- [JOB]: Return every line of the data below without any change.

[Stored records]
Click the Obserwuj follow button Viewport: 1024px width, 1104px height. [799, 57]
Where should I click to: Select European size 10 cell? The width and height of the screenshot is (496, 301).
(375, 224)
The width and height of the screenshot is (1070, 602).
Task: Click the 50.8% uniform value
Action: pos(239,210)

- [IN RESPONSE]:
Click the Obserwuj follow button Viewport: 1024px width, 1104px height. [799, 57]
Where should I click to: Select European size 10 cell? The width and height of the screenshot is (496, 301).
(375, 224)
The width and height of the screenshot is (1070, 602).
Task: Click the 50.8% uniform value
Action: pos(239,210)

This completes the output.